◆ DIRECTIONS FOR THIS TASK
Return the lines that follow, word for word.

◆ WORKING DATA

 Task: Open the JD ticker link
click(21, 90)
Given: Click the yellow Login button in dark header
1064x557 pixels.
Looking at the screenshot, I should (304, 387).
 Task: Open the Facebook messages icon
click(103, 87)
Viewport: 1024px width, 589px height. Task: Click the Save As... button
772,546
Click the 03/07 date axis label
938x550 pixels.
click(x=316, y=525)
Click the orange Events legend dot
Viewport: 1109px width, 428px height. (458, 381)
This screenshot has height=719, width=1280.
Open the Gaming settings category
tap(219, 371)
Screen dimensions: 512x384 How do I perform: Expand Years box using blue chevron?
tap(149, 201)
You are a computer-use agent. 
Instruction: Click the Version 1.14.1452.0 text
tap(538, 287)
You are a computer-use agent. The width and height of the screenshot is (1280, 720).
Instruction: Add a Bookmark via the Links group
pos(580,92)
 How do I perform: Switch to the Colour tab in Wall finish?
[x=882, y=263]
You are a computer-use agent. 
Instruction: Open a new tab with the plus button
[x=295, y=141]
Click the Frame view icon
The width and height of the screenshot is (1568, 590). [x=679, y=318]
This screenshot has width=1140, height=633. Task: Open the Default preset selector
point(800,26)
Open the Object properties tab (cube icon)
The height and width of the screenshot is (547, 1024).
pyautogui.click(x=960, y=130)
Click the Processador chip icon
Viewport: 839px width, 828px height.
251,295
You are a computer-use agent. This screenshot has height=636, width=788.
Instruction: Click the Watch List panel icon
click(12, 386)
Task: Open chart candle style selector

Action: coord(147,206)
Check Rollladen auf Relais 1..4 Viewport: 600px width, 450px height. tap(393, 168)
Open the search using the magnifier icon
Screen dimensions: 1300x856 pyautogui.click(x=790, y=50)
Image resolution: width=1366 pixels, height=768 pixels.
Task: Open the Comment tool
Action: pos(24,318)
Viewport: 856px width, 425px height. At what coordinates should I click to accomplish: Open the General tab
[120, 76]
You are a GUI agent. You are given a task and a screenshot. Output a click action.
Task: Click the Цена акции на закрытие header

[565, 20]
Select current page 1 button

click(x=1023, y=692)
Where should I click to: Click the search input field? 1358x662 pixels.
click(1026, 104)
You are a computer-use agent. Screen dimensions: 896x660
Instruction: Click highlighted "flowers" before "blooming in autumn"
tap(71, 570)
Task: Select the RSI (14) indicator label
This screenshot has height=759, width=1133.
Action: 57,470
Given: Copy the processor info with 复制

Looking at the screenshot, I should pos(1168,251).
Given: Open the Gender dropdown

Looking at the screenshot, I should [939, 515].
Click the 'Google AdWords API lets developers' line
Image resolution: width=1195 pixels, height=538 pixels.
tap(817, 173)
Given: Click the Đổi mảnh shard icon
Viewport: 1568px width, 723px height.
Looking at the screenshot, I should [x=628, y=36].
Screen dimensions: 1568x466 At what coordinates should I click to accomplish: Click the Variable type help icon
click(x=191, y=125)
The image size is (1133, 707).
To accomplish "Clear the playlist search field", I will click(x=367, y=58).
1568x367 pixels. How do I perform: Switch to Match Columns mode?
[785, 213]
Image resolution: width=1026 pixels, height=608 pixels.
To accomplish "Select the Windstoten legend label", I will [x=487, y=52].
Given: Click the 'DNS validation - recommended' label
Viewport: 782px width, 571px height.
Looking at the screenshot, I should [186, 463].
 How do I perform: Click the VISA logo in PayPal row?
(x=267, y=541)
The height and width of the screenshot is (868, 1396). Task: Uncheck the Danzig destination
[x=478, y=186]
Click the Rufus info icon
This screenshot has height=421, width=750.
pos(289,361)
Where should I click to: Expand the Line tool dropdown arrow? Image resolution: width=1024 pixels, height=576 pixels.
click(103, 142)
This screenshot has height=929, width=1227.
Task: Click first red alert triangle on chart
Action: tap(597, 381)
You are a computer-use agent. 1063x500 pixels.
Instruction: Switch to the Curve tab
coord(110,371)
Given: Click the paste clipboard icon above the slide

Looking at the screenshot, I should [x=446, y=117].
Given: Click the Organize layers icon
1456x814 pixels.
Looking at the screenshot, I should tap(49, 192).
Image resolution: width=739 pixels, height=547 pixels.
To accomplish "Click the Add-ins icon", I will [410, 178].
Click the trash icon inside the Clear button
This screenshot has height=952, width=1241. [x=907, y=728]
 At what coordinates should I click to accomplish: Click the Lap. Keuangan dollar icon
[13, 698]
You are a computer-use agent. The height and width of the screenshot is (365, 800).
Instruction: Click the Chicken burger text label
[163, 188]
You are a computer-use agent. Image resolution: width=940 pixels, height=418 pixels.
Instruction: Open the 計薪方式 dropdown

◆ SOLUTION
 Task: Open the JD ticker link
click(21, 90)
Given: Click the yellow Login button in dark header
1064x557 pixels.
Looking at the screenshot, I should (304, 387).
 Task: Open the Facebook messages icon
click(103, 87)
Viewport: 1024px width, 589px height. Task: Click the Save As... button
772,546
Click the 03/07 date axis label
938x550 pixels.
click(x=316, y=525)
Click the orange Events legend dot
Viewport: 1109px width, 428px height. (458, 381)
This screenshot has height=719, width=1280.
Open the Gaming settings category
tap(219, 371)
Screen dimensions: 512x384 How do I perform: Expand Years box using blue chevron?
tap(149, 201)
You are a computer-use agent. 
Instruction: Click the Version 1.14.1452.0 text
tap(538, 287)
You are a computer-use agent. The width and height of the screenshot is (1280, 720).
Instruction: Add a Bookmark via the Links group
pos(580,92)
 How do I perform: Switch to the Colour tab in Wall finish?
[x=882, y=263]
You are a computer-use agent. 
Instruction: Open a new tab with the plus button
[x=295, y=141]
Click the Frame view icon
The width and height of the screenshot is (1568, 590). [x=679, y=318]
This screenshot has width=1140, height=633. Task: Open the Default preset selector
point(800,26)
Open the Object properties tab (cube icon)
The height and width of the screenshot is (547, 1024).
pyautogui.click(x=960, y=130)
Click the Processador chip icon
Viewport: 839px width, 828px height.
251,295
You are a computer-use agent. This screenshot has height=636, width=788.
Instruction: Click the Watch List panel icon
click(12, 386)
Task: Open chart candle style selector

Action: coord(147,206)
Check Rollladen auf Relais 1..4 Viewport: 600px width, 450px height. tap(393, 168)
Open the search using the magnifier icon
Screen dimensions: 1300x856 pyautogui.click(x=790, y=50)
Image resolution: width=1366 pixels, height=768 pixels.
Task: Open the Comment tool
Action: pos(24,318)
Viewport: 856px width, 425px height. At what coordinates should I click to accomplish: Open the General tab
[120, 76]
You are a GUI agent. You are given a task and a screenshot. Output a click action.
Task: Click the Цена акции на закрытие header

[565, 20]
Select current page 1 button

click(x=1023, y=692)
Where should I click to: Click the search input field? 1358x662 pixels.
click(1026, 104)
You are a computer-use agent. Screen dimensions: 896x660
Instruction: Click highlighted "flowers" before "blooming in autumn"
tap(71, 570)
Task: Select the RSI (14) indicator label
This screenshot has height=759, width=1133.
Action: 57,470
Given: Copy the processor info with 复制

Looking at the screenshot, I should pos(1168,251).
Given: Open the Gender dropdown

Looking at the screenshot, I should [939, 515].
Click the 'Google AdWords API lets developers' line
Image resolution: width=1195 pixels, height=538 pixels.
tap(817, 173)
Given: Click the Đổi mảnh shard icon
Viewport: 1568px width, 723px height.
Looking at the screenshot, I should [x=628, y=36].
Screen dimensions: 1568x466 At what coordinates should I click to accomplish: Click the Variable type help icon
click(x=191, y=125)
The image size is (1133, 707).
To accomplish "Clear the playlist search field", I will click(x=367, y=58).
1568x367 pixels. How do I perform: Switch to Match Columns mode?
[785, 213]
Image resolution: width=1026 pixels, height=608 pixels.
To accomplish "Select the Windstoten legend label", I will [x=487, y=52].
Given: Click the 'DNS validation - recommended' label
Viewport: 782px width, 571px height.
Looking at the screenshot, I should [186, 463].
 How do I perform: Click the VISA logo in PayPal row?
(x=267, y=541)
The height and width of the screenshot is (868, 1396). Task: Uncheck the Danzig destination
[x=478, y=186]
Click the Rufus info icon
This screenshot has height=421, width=750.
pos(289,361)
Where should I click to: Expand the Line tool dropdown arrow? Image resolution: width=1024 pixels, height=576 pixels.
click(103, 142)
This screenshot has height=929, width=1227.
Task: Click first red alert triangle on chart
Action: tap(597, 381)
You are a computer-use agent. 1063x500 pixels.
Instruction: Switch to the Curve tab
coord(110,371)
Given: Click the paste clipboard icon above the slide

Looking at the screenshot, I should [x=446, y=117].
Given: Click the Organize layers icon
1456x814 pixels.
Looking at the screenshot, I should tap(49, 192).
Image resolution: width=739 pixels, height=547 pixels.
To accomplish "Click the Add-ins icon", I will [410, 178].
Click the trash icon inside the Clear button
This screenshot has height=952, width=1241. [x=907, y=728]
 At what coordinates should I click to accomplish: Click the Lap. Keuangan dollar icon
[13, 698]
You are a computer-use agent. The height and width of the screenshot is (365, 800).
Instruction: Click the Chicken burger text label
[163, 188]
You are a computer-use agent. Image resolution: width=940 pixels, height=418 pixels.
Instruction: Open the 計薪方式 dropdown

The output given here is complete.